━━ PASSAGE GIVEN ━━

Transportation For America » biking

U.S. Transportation Department makes good on promise to ensure our streets are made safer

March 16, 2010
By Stephen Lee Davis

Secretary of Transportation Ray LaHood issued a exciting new directive yesterday that officially shows DOT’s support for improving safety for walking and bicycling and the importance of integrating them into transportation systems — treating them as equal modes of transportation.

Last fall we released a report chronicling the tragedy of 76,000 preventable pedestrian deaths over the last 15 years. “Dangerous by Design” took a hard look at our often unsafe streets that are engineered for speeding traffic with little or no provision for people on foot, in wheelchairs or on a bicycle.

DSC_0376 Originally uploaded by Transportation for America

When that report was released, we asked supporters like you across the country to sign a petition to Transportation Secretary Ray Lahood asking him to support Complete Streets at DOT, and more than 4,100 of you responded. We took that petition directly to Secretary Lahood back in November of 2008, and afterward, he told T4 America, “the right of way “belongs to pedestrians and bicyclists as well. The DOT Safety Council is going to look at this report and work with advocacy groups to ensure our streets are as safe as possible.”

Yesterday, Secretary Lahood and DOT responded by turning his words to us from November into official DOT policy with the release of a DOT “policy statement.”

━━━
━━ LISTING ━━

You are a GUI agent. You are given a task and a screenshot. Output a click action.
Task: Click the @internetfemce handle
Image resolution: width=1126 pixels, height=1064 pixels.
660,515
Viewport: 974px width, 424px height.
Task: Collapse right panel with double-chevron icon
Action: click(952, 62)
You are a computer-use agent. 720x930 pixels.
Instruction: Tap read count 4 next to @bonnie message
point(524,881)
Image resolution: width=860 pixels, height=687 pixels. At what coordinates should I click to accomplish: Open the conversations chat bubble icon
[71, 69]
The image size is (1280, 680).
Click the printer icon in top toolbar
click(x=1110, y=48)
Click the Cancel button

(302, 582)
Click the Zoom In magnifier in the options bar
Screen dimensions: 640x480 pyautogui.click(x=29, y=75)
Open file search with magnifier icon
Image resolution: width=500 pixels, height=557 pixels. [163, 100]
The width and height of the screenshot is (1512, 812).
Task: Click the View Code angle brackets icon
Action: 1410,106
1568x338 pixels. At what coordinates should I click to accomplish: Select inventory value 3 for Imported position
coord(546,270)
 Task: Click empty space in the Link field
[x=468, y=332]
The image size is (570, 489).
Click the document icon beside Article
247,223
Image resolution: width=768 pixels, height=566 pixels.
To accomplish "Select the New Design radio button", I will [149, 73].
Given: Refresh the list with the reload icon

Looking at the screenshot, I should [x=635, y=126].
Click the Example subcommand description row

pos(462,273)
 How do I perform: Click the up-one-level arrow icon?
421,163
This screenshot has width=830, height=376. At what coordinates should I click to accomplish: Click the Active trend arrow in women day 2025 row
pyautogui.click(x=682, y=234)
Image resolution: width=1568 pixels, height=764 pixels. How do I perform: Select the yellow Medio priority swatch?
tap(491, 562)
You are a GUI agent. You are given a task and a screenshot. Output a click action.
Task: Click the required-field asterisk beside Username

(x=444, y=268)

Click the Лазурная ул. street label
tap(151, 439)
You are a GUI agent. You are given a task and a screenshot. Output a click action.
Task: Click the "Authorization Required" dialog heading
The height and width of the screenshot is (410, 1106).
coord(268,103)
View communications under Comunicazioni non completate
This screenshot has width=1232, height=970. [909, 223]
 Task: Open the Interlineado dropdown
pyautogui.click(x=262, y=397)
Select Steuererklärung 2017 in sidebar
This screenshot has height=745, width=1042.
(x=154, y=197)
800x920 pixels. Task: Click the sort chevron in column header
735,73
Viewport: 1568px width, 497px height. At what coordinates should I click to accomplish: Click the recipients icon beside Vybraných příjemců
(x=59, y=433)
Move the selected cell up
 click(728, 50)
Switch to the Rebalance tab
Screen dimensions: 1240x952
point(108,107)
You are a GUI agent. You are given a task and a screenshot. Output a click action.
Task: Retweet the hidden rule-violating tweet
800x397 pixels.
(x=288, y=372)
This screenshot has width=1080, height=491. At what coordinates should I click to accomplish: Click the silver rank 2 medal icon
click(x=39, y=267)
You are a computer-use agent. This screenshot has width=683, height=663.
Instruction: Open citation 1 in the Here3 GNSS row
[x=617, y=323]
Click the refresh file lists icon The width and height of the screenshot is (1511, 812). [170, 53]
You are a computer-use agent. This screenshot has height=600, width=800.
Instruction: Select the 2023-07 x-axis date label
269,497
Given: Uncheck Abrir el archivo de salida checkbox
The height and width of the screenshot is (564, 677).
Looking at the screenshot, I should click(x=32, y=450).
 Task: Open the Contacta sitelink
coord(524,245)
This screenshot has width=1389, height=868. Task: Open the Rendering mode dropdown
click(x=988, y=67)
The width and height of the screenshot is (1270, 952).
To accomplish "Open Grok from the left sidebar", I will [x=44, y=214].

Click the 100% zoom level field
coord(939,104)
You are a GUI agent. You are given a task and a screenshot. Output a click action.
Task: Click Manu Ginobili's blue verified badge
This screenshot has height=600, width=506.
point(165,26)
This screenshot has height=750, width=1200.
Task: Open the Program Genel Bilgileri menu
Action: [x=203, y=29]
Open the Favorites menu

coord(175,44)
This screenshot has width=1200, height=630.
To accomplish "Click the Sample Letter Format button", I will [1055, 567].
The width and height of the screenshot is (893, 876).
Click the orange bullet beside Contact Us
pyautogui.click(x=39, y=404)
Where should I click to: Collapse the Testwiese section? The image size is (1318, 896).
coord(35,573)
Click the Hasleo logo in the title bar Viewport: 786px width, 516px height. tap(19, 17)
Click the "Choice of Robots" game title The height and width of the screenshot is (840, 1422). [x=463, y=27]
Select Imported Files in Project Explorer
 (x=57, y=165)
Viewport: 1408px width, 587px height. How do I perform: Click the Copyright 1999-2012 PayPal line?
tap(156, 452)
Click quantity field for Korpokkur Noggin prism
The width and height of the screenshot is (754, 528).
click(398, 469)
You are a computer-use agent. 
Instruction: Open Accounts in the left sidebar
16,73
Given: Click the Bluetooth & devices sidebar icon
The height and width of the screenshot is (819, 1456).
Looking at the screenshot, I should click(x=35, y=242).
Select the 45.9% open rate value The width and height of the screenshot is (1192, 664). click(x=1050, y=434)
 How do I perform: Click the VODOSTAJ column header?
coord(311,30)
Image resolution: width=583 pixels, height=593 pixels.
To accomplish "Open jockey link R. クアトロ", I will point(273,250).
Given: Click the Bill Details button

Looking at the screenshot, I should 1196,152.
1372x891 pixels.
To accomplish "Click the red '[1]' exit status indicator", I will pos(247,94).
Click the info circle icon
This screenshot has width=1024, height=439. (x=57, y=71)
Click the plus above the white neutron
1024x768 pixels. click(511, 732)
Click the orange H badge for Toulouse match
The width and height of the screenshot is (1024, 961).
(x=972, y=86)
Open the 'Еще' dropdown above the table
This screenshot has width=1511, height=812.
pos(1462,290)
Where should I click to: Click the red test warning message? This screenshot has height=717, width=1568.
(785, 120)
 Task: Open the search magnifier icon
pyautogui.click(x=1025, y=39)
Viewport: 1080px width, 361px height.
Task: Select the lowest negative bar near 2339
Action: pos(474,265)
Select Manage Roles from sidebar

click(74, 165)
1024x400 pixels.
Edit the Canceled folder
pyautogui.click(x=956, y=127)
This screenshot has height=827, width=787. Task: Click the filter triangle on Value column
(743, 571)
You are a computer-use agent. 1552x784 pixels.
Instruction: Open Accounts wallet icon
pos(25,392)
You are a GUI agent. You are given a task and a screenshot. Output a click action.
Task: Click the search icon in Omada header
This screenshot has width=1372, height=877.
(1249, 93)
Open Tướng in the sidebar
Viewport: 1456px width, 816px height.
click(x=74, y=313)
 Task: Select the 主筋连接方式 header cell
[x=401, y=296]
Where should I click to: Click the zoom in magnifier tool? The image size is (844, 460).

━━━

GIVEN EXERCISE 1:
Answer each question using the post on the DOT safety directive. Mark each answer with its letter.
(a) How many preventable pedestrian deaths over the last 15 years does the report describe?
(b) How many supporters responded to the petition?
(c) What did DOT release when it turned the Secretary's words into official policy?
GIVEN EXERCISE 2: Translate this sentence from the post on the DOT safety directive into Spanish: "“Dangerous by Design” took a hard look at our often unsafe streets that are engineered for speeding traffic with little or no provision for people on foot, in wheelchairs or on a bicycle."
GIVEN EXERCISE 3:
Say whether each statement agrees with the post on the DOT safety directive. Answer yes or no, and quote the words from the post that decide it.
(a) The directive treats walking and bicycling as equal modes of transportation.
(b) Fewer than 4,000 people responded to the petition.
(c) LaHood said the DOT Safety Council would look at the report.

TASK RESULT 1:
(a) 76,000
(b) More than 4,100
(c) A DOT "policy statement"

TASK RESULT 2: “Dangerous by Design” examinó con rigor nuestras calles, a menudo inseguras, que están diseñadas para el tráfico a alta velocidad y ofrecen poca o ninguna consideración a las personas que van a pie, en silla de ruedas o en bicicleta.

TASK RESULT 3:
(a) Yes: "treating them as equal modes of transportation"
(b) No: "more than 4,100 of you responded"
(c) Yes: "The DOT Safety Council is going to look at this report"